|Advanced Deep Learning with TensorFlow 2 and Keras, 2nd Ed|
Author: Rowel Atienza
There's a shortage of books on AI with "advanced" in the title and this one has made it to a second edition.
Everyone wants to write an introductory book on deep learning - its easy and hopefully rewarding. In short there are lots of deep learning books that are shallow. This book isn't shallow, but it might not suit every reader. The most important thing to say is that this isn't an advanced theoretical text. If you are looking to learn the deeper principles, and more importantly the math, behind deep learning then this isn't going to be for you. As long as you aren't expecting deep theory then this might not be a problem as advanced examples are also useful and this is mainly what this book has to offer.
The book uses Keras and TensorFlow 2, and hence Python, but which language it is in is almost irrelevant as nearly all of the code is composed of function calls, which look the same in most languages.
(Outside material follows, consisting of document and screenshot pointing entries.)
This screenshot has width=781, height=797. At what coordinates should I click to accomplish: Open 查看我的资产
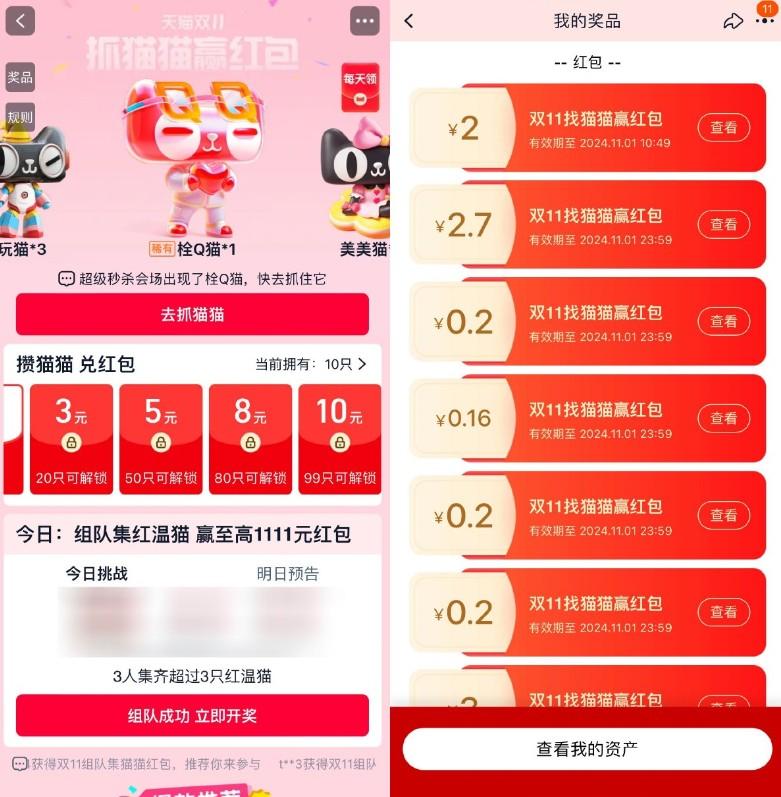(x=587, y=748)
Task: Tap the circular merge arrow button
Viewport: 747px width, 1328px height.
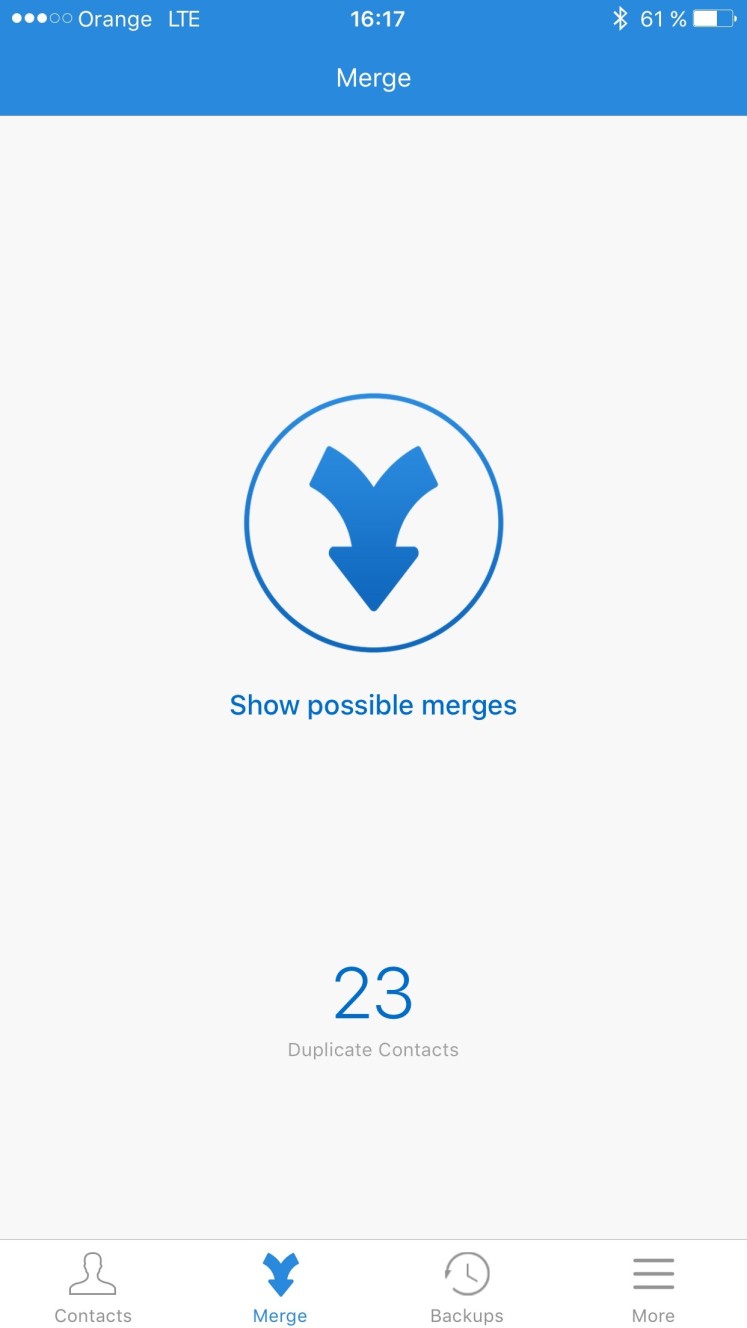Action: (x=373, y=523)

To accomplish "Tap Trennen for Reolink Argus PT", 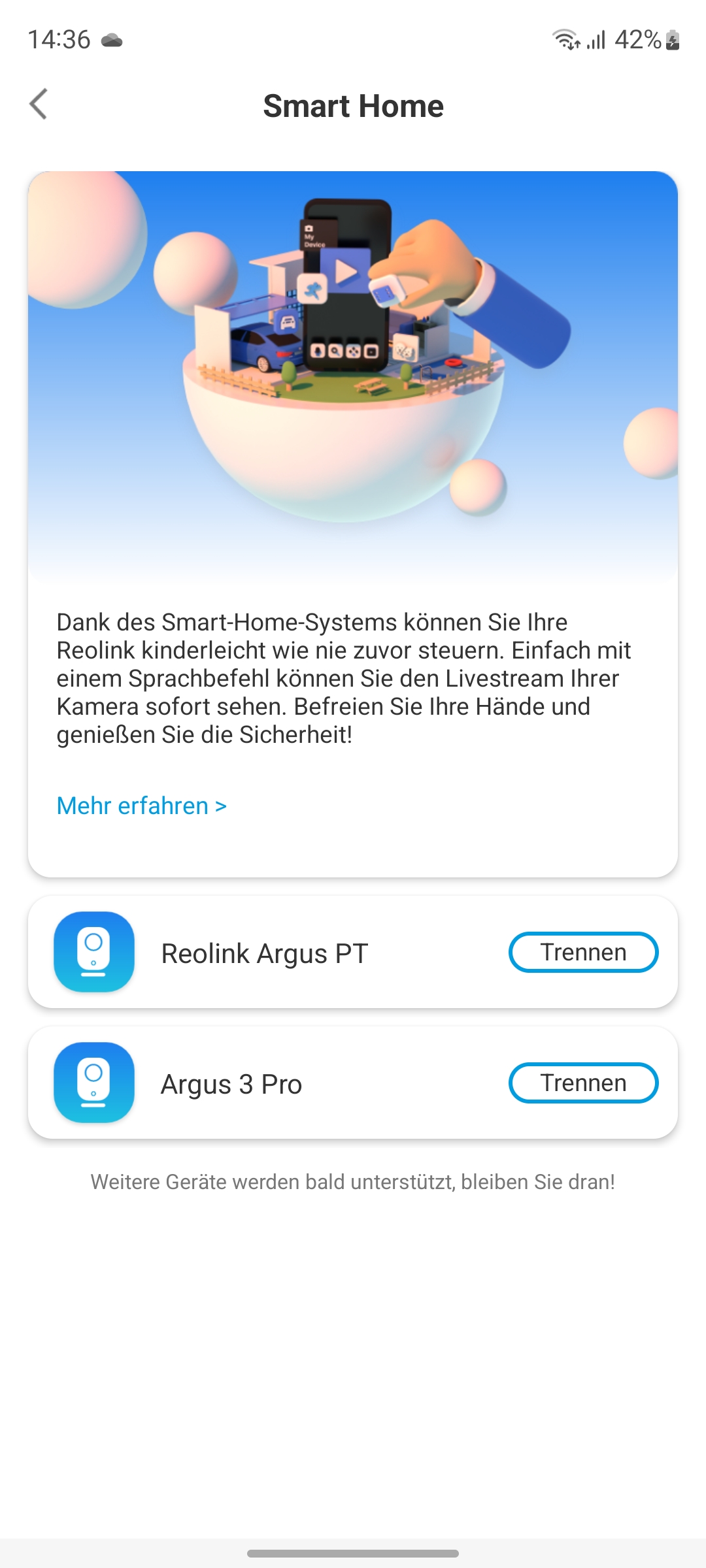I will coord(583,952).
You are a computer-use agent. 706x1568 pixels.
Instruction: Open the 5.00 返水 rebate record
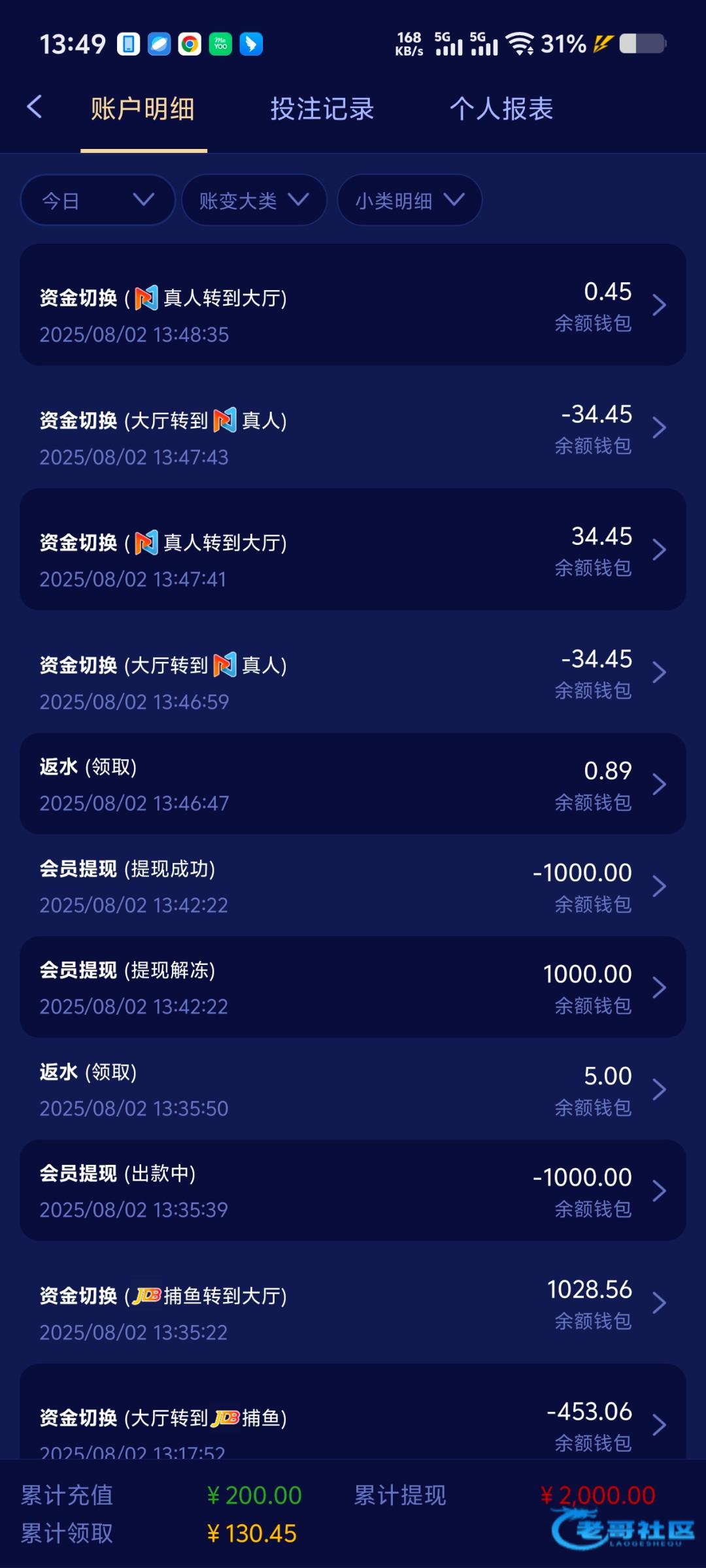(353, 1089)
Keras is a good choice because it is widely used by the deep learning community and it supports a range of different backends. The book uses TensorFlow, which is another good choice, running on CPUs and occasionally NVIDIA GPUs. Although the book uses Keras, this isn't a Keras tutorial and if you want to understand the structure of the program you need a different book.
Chapter 1 deals with downloading and installing Keras and TensorFlow and there is a brief overview of the main types of neural network. This doesn't start from the basics, it just tells you that there are three types - multilayer, convolutional and recurrent. In theory terms this is a bit like starting an ascent of Everest from not far below the summit. There is plenty of discussion, but if you don't know your theory I'm not sure how much you are going to get from it. The example uses the well-known MNIST data set. You also meet ideas such as regularization, activation, loss function and get to build a multi-layer perceptron network.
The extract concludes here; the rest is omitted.